# Extracted data:
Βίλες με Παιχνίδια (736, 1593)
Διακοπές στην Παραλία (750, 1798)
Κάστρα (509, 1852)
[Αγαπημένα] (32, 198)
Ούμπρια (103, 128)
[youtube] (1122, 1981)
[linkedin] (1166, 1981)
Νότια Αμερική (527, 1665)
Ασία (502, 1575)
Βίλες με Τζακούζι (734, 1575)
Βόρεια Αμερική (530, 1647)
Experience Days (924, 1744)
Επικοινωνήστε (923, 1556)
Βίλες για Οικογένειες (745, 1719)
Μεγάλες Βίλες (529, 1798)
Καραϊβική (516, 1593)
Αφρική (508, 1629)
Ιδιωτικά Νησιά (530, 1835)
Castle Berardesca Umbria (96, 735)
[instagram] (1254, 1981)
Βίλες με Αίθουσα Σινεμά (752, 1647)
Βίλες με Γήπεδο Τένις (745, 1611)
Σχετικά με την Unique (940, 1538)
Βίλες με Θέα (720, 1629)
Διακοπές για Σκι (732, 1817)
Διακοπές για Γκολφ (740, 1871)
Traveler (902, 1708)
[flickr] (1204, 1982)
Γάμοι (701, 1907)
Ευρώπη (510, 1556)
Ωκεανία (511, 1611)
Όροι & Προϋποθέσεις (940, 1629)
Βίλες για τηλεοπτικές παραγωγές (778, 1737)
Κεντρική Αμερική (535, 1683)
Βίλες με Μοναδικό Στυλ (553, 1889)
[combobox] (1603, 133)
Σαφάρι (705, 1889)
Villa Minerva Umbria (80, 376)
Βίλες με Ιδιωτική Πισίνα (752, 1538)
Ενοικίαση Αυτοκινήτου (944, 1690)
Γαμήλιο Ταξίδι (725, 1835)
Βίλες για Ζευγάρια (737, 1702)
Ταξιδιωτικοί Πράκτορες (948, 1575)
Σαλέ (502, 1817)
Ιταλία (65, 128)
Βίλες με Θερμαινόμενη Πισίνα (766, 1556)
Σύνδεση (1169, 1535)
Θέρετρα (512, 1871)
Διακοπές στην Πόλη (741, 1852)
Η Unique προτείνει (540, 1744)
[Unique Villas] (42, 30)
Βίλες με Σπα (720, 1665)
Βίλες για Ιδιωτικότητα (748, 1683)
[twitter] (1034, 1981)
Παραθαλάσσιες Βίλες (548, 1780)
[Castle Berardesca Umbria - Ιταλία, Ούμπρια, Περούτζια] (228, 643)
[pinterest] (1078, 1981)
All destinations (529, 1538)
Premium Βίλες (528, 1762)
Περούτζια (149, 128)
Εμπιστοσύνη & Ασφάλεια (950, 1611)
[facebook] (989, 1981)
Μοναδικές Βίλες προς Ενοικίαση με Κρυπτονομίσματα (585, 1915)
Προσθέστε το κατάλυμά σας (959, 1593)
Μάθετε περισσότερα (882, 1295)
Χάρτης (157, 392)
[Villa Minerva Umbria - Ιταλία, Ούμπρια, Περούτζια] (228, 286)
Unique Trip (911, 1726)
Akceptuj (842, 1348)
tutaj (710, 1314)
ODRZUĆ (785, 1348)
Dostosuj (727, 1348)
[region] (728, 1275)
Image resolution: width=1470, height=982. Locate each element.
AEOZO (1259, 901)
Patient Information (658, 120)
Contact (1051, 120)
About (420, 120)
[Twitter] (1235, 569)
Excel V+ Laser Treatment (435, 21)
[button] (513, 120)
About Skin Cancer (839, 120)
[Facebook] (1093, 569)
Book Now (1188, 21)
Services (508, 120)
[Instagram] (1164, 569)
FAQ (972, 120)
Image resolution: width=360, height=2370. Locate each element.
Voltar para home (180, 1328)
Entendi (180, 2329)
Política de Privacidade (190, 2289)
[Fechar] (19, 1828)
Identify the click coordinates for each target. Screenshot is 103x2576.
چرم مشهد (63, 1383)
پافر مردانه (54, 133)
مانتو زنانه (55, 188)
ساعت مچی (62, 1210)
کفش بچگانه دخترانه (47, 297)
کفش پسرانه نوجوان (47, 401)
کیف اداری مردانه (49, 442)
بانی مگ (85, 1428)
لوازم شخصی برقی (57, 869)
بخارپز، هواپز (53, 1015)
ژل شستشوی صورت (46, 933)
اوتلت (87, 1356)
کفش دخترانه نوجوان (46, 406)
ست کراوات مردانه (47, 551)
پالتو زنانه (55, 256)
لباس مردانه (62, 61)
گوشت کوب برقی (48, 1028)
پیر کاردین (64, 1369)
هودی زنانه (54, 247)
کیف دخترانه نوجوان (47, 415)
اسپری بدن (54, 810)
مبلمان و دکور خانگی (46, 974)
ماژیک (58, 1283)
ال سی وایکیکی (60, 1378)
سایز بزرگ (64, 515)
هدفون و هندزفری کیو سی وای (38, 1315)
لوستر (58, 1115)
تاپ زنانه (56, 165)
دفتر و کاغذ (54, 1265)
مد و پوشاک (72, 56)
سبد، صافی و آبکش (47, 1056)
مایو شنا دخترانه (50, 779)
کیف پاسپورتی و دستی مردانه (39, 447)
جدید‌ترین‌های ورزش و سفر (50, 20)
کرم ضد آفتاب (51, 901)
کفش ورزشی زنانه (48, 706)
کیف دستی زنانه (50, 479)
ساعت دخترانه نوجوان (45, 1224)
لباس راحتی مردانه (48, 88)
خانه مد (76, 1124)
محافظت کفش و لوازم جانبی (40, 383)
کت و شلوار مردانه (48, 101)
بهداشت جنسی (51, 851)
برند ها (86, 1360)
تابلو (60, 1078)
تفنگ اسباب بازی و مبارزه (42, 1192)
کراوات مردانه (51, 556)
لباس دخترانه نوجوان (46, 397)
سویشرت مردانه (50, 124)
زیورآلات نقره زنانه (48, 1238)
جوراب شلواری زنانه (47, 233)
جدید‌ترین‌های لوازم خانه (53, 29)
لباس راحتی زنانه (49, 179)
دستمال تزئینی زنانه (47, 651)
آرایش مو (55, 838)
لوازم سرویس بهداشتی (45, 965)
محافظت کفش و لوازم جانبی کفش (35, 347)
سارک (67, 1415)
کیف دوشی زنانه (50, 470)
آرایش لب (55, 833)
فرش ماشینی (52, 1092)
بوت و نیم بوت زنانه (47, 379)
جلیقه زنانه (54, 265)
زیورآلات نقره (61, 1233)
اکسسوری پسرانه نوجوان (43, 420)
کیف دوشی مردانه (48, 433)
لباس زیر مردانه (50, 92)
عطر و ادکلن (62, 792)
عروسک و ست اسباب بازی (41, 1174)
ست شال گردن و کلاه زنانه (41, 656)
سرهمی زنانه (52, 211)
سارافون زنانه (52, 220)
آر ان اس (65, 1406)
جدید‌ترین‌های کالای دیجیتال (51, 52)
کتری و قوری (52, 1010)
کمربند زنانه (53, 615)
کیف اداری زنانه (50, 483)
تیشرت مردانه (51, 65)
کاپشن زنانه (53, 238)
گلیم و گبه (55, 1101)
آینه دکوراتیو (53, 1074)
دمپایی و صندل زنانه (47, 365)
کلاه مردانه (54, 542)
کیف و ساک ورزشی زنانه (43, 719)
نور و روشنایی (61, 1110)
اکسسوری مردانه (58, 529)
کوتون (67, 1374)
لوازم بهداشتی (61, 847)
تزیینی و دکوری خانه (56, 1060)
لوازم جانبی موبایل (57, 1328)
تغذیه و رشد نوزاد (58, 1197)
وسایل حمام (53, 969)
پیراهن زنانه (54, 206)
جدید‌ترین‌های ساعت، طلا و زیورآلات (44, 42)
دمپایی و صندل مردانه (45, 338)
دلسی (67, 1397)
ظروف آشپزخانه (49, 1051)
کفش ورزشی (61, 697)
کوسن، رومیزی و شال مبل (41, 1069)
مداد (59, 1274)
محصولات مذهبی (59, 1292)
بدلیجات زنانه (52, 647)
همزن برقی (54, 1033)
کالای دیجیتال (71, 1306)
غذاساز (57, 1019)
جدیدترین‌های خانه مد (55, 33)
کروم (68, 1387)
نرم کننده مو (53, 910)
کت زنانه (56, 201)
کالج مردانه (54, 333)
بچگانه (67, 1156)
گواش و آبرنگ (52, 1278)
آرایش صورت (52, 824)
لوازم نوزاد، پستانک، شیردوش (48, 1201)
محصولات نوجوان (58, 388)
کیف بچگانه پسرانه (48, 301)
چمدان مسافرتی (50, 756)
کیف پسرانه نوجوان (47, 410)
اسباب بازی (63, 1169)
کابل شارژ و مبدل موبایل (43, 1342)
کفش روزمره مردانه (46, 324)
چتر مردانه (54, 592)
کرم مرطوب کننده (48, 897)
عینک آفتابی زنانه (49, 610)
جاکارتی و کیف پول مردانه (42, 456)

# What this task involves:
Beginning with the line that holds "نرم کننده مو (53, 910)", restate word for word every line down to the end of the data, and only those lines.

# Reply:
نرم کننده مو (53, 910)
کت زنانه (56, 201)
کالج مردانه (54, 333)
بچگانه (67, 1156)
گواش و آبرنگ (52, 1278)
آرایش صورت (52, 824)
لوازم نوزاد، پستانک، شیردوش (48, 1201)
محصولات نوجوان (58, 388)
کیف بچگانه پسرانه (48, 301)
چمدان مسافرتی (50, 756)
کیف پسرانه نوجوان (47, 410)
اسباب بازی (63, 1169)
کابل شارژ و مبدل موبایل (43, 1342)
کفش روزمره مردانه (46, 324)
چتر مردانه (54, 592)
کرم مرطوب کننده (48, 897)
عینک آفتابی زنانه (49, 610)
جاکارتی و کیف پول مردانه (42, 456)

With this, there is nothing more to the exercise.